The one thing we can be confident of is that history is not over, and that wherever the most exciting new ideas of the next century come from, it will almost certainly be from someplace we don’t expect. The one thing that’s clear is that such new ideas cannot emerge without our jettisoning of much of our accustomed categories of thought—which have become mostly sheer dead weight, if not intrinsic parts of the very apparatus of hopelessness—and formulating new ones. David Graeber ‘Debt’

Debt is philosophical inquiry into the nature of debt. It continues on from the work of Marcel Mauss, who initially pushed back on the myth of barter. Debt is made up of two parts, the first addresses the different myths and lens for thinking about debt, while the second provides an overarching history.

In the first part, Graeber explores what it is we talk about when we talk about debt.
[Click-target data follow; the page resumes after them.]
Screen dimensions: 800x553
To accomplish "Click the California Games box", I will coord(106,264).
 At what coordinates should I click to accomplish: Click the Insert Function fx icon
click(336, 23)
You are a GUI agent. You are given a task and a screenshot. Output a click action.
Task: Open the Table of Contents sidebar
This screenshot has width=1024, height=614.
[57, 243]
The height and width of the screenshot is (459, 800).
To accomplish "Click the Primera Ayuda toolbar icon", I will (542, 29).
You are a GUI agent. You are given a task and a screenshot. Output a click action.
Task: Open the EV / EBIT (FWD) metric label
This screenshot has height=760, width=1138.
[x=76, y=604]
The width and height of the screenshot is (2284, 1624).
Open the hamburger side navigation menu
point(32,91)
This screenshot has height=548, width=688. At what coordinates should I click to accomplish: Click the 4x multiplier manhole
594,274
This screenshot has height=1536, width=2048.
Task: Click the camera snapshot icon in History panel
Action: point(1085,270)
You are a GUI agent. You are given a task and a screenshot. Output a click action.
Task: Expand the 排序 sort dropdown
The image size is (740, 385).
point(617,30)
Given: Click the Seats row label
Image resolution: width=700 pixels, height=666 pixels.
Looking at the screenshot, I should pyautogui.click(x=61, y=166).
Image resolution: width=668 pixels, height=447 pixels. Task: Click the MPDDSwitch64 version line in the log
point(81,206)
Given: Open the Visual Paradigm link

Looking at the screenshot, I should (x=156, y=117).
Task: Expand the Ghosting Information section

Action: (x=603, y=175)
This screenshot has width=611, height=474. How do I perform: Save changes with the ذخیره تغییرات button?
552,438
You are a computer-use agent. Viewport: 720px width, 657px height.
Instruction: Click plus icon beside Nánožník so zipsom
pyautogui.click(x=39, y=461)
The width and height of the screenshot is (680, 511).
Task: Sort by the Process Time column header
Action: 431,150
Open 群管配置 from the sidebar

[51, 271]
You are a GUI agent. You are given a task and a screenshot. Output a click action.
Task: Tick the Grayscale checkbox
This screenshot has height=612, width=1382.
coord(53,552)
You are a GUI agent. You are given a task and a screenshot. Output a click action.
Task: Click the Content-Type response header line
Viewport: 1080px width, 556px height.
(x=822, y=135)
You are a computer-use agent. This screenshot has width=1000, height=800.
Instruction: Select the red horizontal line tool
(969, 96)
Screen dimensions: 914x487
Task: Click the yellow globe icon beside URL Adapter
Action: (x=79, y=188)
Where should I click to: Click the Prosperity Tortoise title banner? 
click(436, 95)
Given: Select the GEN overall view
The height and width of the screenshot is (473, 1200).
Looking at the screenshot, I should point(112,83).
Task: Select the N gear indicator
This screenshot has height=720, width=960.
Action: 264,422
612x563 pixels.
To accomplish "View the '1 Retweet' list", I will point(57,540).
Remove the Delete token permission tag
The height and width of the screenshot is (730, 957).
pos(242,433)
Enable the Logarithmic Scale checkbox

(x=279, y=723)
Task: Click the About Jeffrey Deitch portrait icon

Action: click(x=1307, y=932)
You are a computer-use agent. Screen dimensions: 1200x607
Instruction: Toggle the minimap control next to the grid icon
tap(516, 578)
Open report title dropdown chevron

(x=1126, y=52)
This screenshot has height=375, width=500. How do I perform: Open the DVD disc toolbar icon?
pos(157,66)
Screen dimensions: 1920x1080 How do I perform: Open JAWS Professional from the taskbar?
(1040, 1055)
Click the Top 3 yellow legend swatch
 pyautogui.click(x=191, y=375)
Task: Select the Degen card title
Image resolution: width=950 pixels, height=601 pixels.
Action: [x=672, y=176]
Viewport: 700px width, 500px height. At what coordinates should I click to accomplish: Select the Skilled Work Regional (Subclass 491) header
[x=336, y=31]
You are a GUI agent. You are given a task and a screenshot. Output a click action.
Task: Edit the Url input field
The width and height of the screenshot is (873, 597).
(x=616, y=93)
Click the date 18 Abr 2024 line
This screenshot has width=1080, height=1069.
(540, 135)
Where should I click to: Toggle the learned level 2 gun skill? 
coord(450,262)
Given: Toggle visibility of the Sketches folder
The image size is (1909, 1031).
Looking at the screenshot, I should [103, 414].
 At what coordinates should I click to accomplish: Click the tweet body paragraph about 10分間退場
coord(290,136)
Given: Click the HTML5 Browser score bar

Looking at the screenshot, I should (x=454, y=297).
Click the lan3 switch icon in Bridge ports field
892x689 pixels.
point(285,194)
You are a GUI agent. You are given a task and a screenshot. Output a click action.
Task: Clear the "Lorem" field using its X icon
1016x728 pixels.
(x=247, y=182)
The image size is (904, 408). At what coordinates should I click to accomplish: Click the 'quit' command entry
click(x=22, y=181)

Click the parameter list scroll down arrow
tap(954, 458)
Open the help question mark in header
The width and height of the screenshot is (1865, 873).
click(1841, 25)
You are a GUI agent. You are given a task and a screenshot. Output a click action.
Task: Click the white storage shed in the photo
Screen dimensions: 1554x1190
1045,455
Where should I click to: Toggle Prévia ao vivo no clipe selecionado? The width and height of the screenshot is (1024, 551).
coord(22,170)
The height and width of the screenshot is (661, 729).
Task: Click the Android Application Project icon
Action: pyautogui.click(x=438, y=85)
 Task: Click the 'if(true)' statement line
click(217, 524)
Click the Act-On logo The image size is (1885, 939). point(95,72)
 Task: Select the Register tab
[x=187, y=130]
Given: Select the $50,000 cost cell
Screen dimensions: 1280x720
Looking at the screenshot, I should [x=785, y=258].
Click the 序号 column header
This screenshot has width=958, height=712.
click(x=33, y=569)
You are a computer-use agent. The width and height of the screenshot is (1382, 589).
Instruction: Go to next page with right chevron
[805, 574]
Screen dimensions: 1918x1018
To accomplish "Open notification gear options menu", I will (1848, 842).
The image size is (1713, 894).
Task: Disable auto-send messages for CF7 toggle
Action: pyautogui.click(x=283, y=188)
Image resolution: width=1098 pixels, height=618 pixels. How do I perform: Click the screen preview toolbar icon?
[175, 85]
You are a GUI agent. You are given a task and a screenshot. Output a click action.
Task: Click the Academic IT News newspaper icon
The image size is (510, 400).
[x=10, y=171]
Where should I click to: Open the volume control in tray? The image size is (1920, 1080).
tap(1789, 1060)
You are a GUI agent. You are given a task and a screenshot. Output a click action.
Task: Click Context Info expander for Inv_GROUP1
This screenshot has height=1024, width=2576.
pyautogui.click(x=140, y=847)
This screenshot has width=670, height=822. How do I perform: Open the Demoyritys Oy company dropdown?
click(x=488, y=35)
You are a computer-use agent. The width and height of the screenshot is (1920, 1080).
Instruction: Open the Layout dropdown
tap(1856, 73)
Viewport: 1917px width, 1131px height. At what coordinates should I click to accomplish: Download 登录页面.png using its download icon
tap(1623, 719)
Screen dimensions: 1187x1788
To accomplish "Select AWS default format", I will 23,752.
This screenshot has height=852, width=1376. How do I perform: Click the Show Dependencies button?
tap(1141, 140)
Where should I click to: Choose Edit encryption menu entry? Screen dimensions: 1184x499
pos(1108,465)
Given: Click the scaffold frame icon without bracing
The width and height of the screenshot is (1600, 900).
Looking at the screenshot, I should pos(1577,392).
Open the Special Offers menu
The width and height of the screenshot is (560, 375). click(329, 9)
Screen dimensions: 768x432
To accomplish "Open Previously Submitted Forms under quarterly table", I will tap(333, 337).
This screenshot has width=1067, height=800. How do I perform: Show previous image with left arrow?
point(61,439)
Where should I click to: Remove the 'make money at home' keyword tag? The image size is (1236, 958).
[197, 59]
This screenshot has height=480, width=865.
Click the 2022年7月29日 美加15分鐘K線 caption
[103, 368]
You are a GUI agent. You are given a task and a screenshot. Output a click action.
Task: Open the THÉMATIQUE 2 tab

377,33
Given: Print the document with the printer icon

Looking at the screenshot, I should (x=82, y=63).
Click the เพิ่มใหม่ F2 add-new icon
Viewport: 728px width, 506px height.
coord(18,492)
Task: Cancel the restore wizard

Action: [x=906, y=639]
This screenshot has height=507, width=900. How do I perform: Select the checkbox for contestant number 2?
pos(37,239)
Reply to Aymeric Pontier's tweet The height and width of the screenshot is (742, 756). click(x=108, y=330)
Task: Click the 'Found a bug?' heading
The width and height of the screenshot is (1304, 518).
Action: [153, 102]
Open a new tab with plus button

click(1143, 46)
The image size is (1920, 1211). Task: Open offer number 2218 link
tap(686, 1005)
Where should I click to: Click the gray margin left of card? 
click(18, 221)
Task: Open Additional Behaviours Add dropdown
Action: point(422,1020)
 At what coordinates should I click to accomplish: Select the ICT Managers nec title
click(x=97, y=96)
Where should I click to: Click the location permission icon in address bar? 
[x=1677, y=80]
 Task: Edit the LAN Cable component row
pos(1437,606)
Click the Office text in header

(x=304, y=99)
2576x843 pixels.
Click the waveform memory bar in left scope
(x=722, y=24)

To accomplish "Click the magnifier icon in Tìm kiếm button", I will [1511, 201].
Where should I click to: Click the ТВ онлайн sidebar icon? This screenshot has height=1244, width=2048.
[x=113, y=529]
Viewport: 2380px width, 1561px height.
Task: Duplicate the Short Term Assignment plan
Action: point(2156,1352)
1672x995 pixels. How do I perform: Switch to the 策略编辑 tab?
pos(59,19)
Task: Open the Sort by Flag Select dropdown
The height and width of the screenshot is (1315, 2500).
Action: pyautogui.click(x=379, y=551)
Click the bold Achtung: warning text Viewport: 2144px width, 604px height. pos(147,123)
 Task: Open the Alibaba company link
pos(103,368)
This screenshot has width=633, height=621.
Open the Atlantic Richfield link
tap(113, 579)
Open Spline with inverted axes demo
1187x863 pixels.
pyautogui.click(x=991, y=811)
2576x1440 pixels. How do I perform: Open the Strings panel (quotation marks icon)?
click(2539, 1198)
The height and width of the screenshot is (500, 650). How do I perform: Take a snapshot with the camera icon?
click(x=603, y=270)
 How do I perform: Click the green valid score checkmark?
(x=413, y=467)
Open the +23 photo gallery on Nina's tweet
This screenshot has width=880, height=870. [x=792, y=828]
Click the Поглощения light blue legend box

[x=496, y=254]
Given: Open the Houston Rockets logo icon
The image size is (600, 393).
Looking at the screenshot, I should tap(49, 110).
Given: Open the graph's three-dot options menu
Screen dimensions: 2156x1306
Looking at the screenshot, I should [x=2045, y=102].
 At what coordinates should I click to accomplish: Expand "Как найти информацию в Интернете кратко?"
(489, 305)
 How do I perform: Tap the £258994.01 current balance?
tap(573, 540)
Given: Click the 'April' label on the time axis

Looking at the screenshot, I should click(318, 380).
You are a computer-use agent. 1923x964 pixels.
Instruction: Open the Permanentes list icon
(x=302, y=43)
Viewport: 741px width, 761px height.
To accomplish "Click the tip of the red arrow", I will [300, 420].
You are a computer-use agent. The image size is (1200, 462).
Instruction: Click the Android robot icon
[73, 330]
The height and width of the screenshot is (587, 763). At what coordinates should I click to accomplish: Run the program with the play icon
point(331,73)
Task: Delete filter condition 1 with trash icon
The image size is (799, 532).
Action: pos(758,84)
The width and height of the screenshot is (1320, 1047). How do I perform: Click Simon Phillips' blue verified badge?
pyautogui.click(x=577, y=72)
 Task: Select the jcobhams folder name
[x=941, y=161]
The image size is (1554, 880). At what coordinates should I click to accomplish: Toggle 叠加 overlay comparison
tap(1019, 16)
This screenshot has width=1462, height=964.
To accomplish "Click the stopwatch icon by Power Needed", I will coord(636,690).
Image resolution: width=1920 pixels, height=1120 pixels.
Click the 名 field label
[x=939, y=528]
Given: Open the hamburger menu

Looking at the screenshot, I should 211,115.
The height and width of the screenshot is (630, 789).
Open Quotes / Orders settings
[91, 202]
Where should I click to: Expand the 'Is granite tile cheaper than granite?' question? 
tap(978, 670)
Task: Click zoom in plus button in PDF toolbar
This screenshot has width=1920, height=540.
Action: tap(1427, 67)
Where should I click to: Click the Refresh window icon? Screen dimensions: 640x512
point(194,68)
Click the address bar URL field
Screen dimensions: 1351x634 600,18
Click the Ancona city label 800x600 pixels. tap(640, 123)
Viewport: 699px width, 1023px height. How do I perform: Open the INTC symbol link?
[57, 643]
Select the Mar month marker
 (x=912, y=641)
He discusses the myth of the barter economy stemming from Thomas Paine, the primordial debt to society, the redemptive debt to god, the moral nature of hierarchical debt, and the human debt associated with death and slavery.

In the second part, Graeber divides the history of debt between four stages: the axial, the middle ages, the capitalist empires, and the present, which is yet to be properly determined. This history encapsulates Europe, the Middle East, India and China. It also regularly brings in other examples too that serve to contrast things. All in all, he traces the existence of debt as relating to sex, violence and politics.

For me, one of the interesting things was how fragile the various systems are. It often feels like ‘this is the way it always was’ when the mortgage comes out of my salary, but then after reading Graeber’s book I was left thinking about how these things continue to change.

The other point of interest were the stories we tell about money and how they serve as a form of colonialism. For example, Batman’s treaty involves the exchange of goods for land:

Batman’s party met with Aboriginal people several times, presenting gifts of blankets, handkerchiefs, sugar, apples and other items, and receiving gifts of woven baskets and spears in exchange. On 6 June, Batman met with eight elders of the Wurundjeri, including Ngurungaetas Bebejan and three brothers with the same name, Jika Jika or Billibellary, the traditional owners of the lands around the Yarra River.

For 600,000 acres of Melbourne, including most of the land now within the suburban area, Batman paid 40 pairs of blankets, 42 tomahawks, 130 knives, 62 pairs of scissors, 40 looking glasses, 250 handkerchiefs, 18 shirts, 4 flannel jackets, 4 suits of clothes and 150 lb. of flour.[4]

Source: Batman’s Treaty – Wikipedia

However, this possession was not just about ‘land’, but also the way in which land was envisaged.

Overall, Debt serves as a start of a conversation, a book to be mined. Although there are always going to be limits or conjecture to such a book. See Juan Conatz’s review for an example of an alternate view.

David Graeber’s Debt, The First 5,000 Years, is an interesting and thought-provoking book. It is worth reading as a history of debt, credit, and money. However, it has a mistaken basic concept, that debt is at the center of human economics and society, generally downplaying the significance of human labor (which was correctly emphasized in Marx’s economic theory). For this reason, Graeber has a mistaken analysis of the Great Recession and the current economy. He presents a limited and nonrevolutionary vision of a post-capitalist future, quite in contrast to the revolutionary anarchist-communist (libertarian socialist) program of Kropotkin and others.

Source: Review of Debt: The First 5,000 Years by David Graeber by Juan Conatz

Personally, I find books like this hard as I do not have the background to be critical. For me, it is as much about debt as a topic as it is about how we got to now.

Debt is one of those books that I had seen referenced to over the years, however I had little idea what to expect when I took it on. I guess I had never really thought that much about the concepts of debt and money. However, on completing the book, I am not sure how I could see the world again without considering it.